By Michael Armijo

When I was growing up I had a great friend named Todd. When I would go to his house his mother taught us so much structure. We would sit down eat a sandwich a few chips two Oreo cookies and a glass of milk. When I asked for more which was overindulgence she would explain “two is enough”. We would eat together and function as a family. My childhood with Todd taught me structure.
I had a friend named Craig. Craig taught me about business, computers, repair and marketing. He taught me maturity and friendship. My time with Craig taught me intelligence.
I had a friend named Stephan. He reminded me of Tony Soprano and would always say “come to papa” when I was sad or struggling. Stefan taught me you can be tough and tender.
I had a friend name Mike. Mike taught me about family and how to be a family. He encouraged me to be a good husband and a good family man.
I had a BFF named Jeffrey. Jeff was a sheriff reserve. When I first started my company 17 years ago he encouraged me and helped me represent what I was trying to do, as I was nervous and insecure. Jeff taught me confidence and generosity of my time. He taught me love and friendship.
I had a mother named Marie. She used to tell me on a weekly basis that she wouldn’t know what she’d do without me. She said that she will, and have, always loved me. She taught me that I was always loved.

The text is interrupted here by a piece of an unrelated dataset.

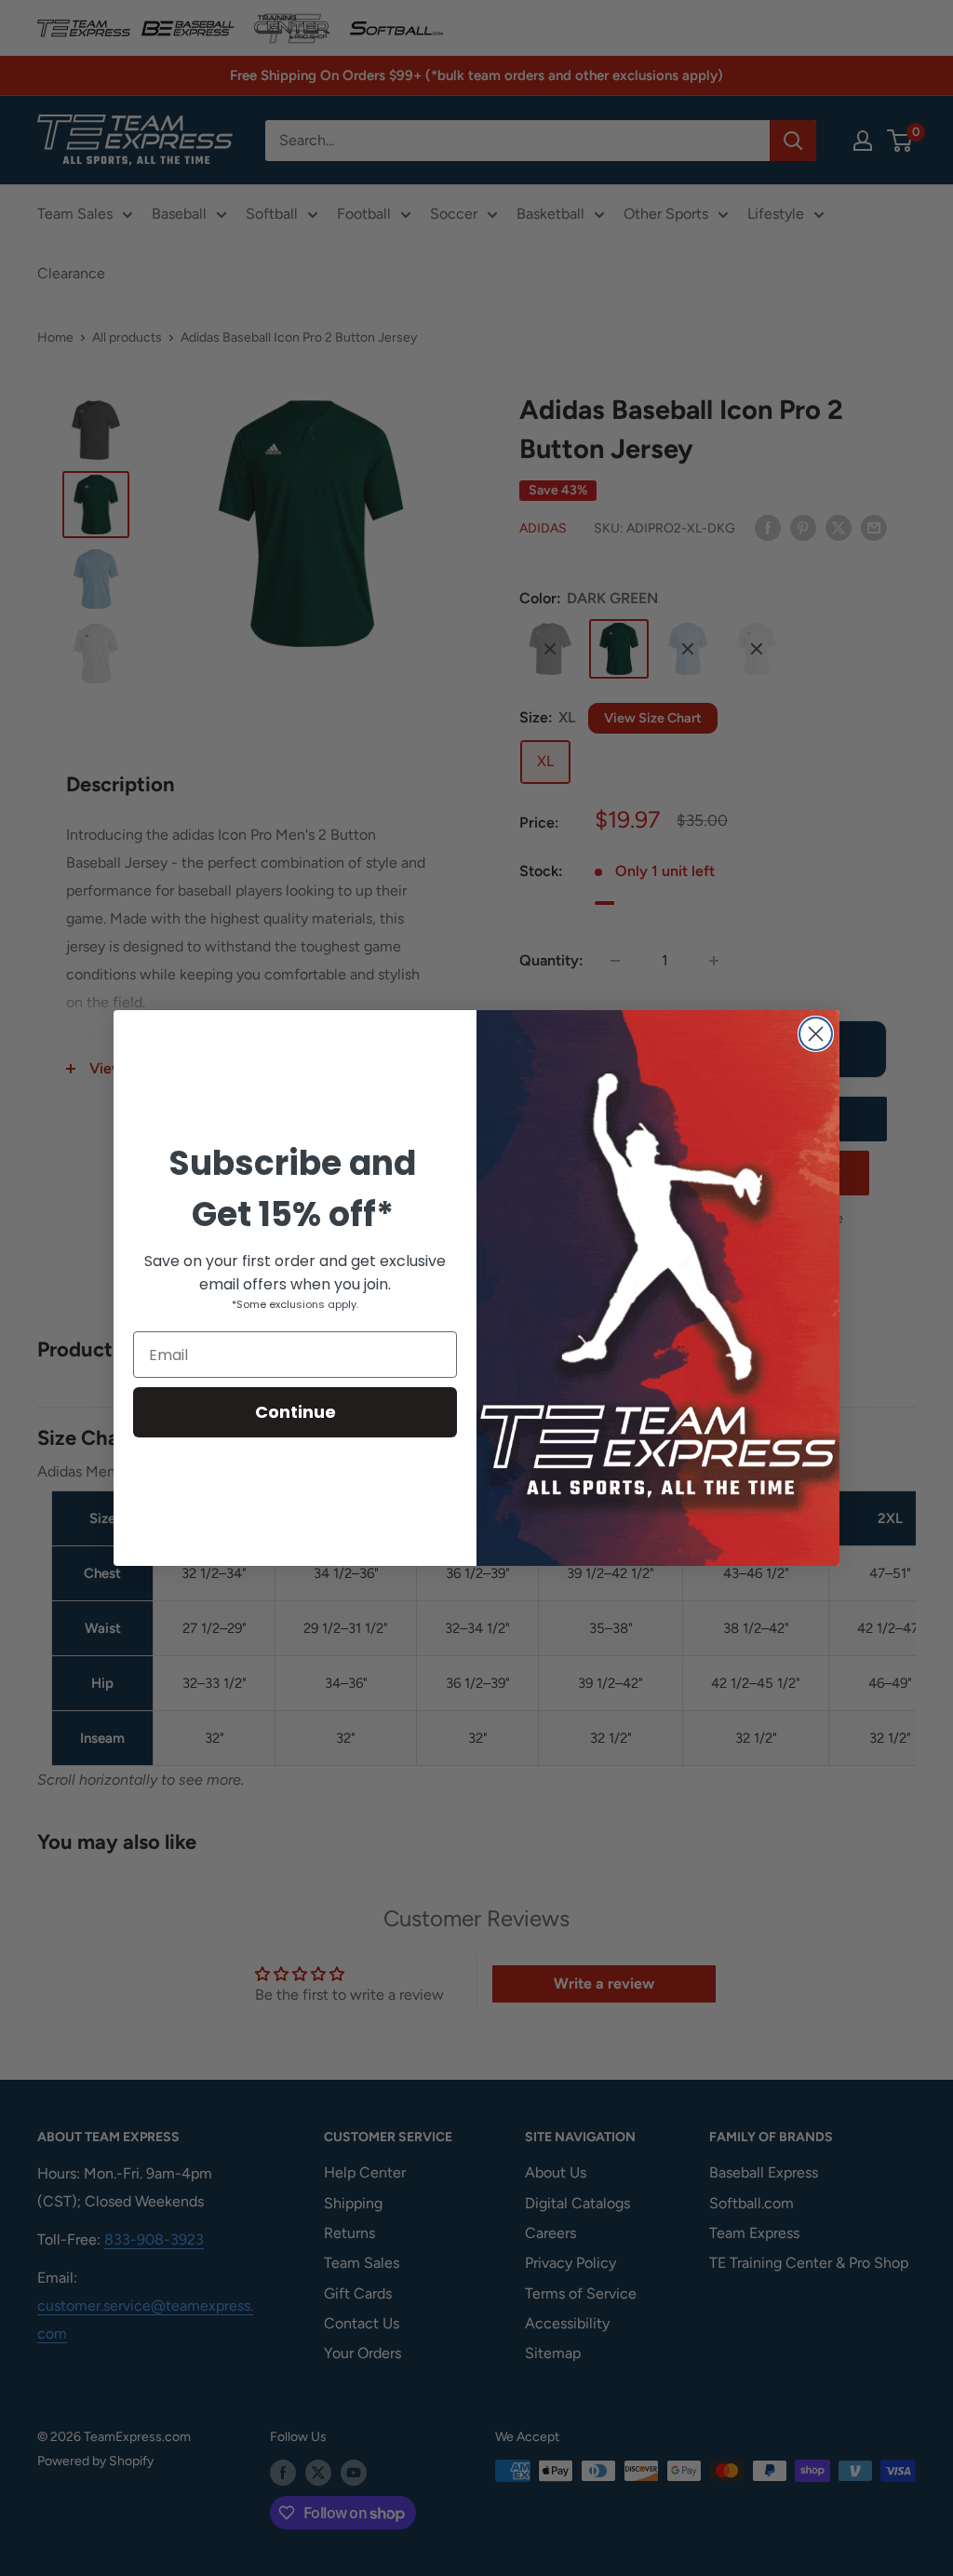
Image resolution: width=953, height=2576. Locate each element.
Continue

I’d visit these people, which kept all of those “pieces of me” alive. These pieces that made me who I am, as I grew up in constant fear and insecurity. In a world of abuse and neglect. But constantly seeing these individuals would help me hang on to those pieces that are now a structural part of my life. Every person above unfortunately has died within the last few years. I came to the realization that I believed when they died those pieces of me died with them. So I found myself empty and not knowing who I was anymore.

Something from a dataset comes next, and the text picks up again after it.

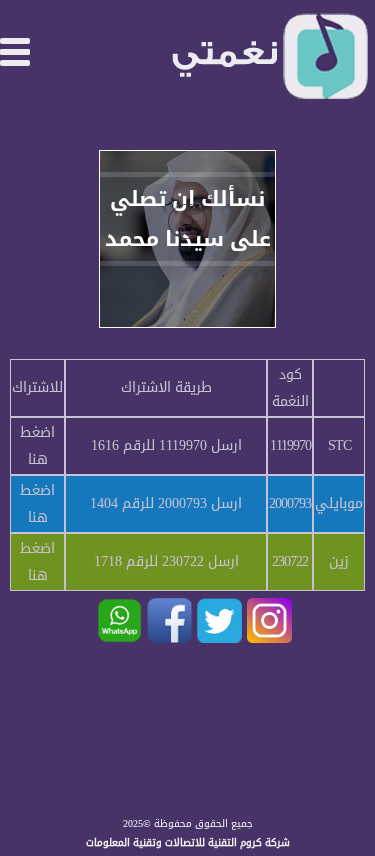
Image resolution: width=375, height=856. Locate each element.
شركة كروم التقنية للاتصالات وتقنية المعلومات (188, 842)
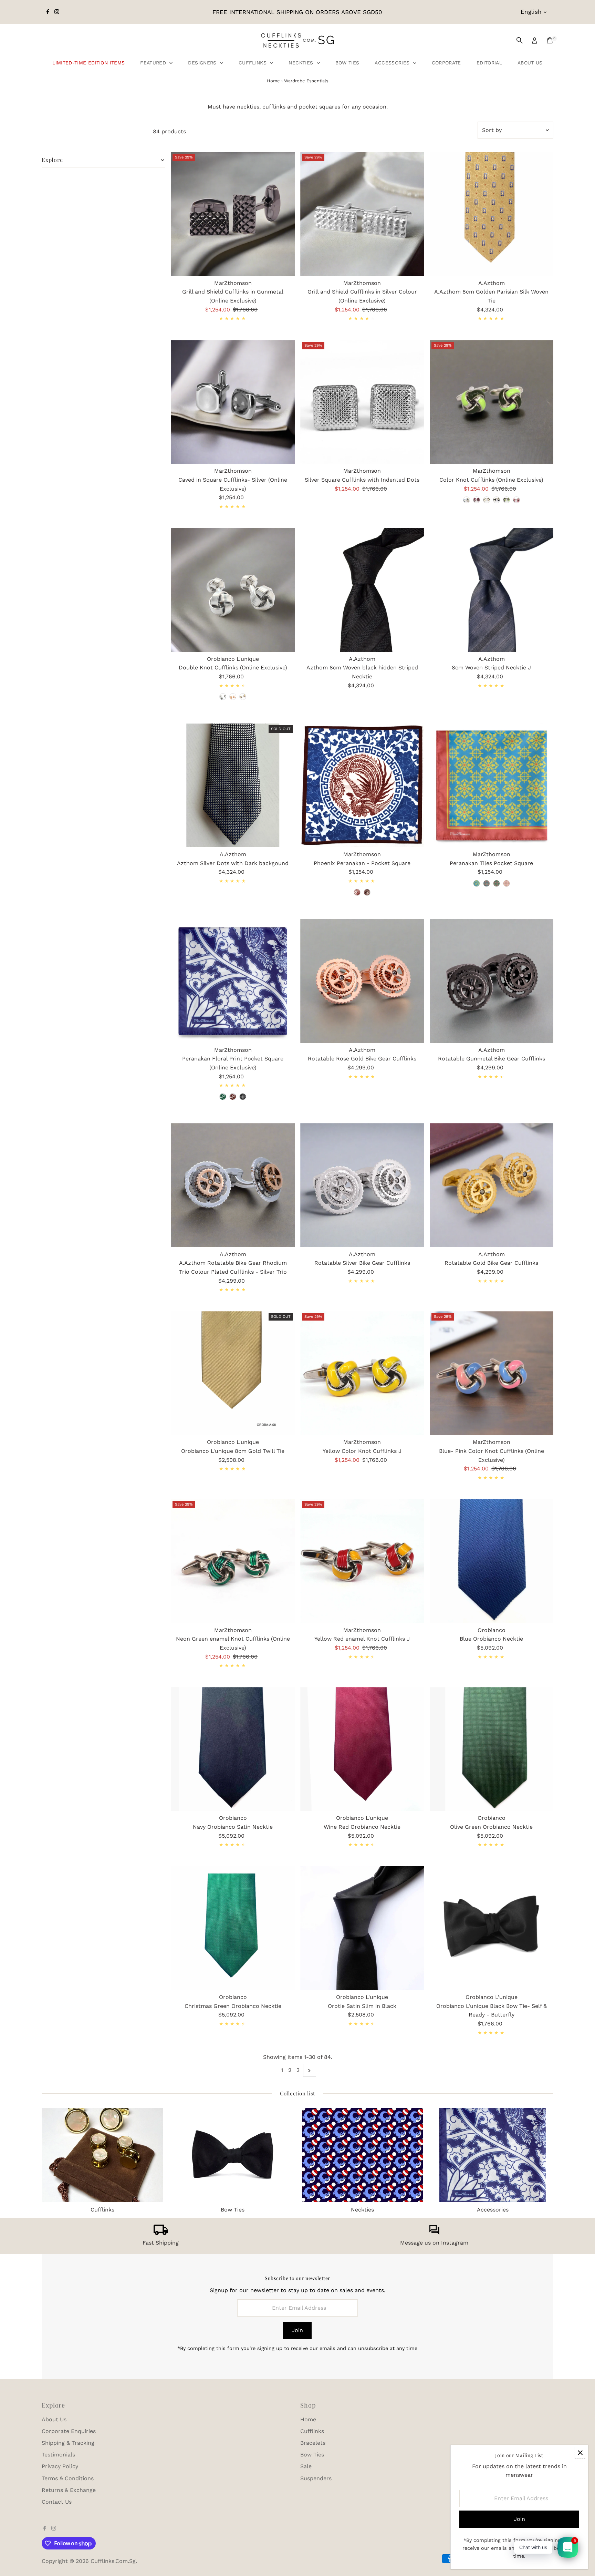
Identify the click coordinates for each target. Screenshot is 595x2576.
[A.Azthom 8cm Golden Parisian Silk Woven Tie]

It’s interesting how we subconsciously react to tragedy. We don’t realize when death comes it affects us all. Loss is not just for a few individuals, loss can sometimes mean people change unknowingly. Uncontrollably.
Fortunately, now, I have discovered what has transpired. Now I must remember these are not losses, but instead, gifts.
So now as I reflect on the many wonderful memories that I have, I Will work on finishing the grieving process. I must begin to start enjoying my gifts. And I must be thankful and honor these people for the gifts they’ve given me. The pieces that make me, …. Me.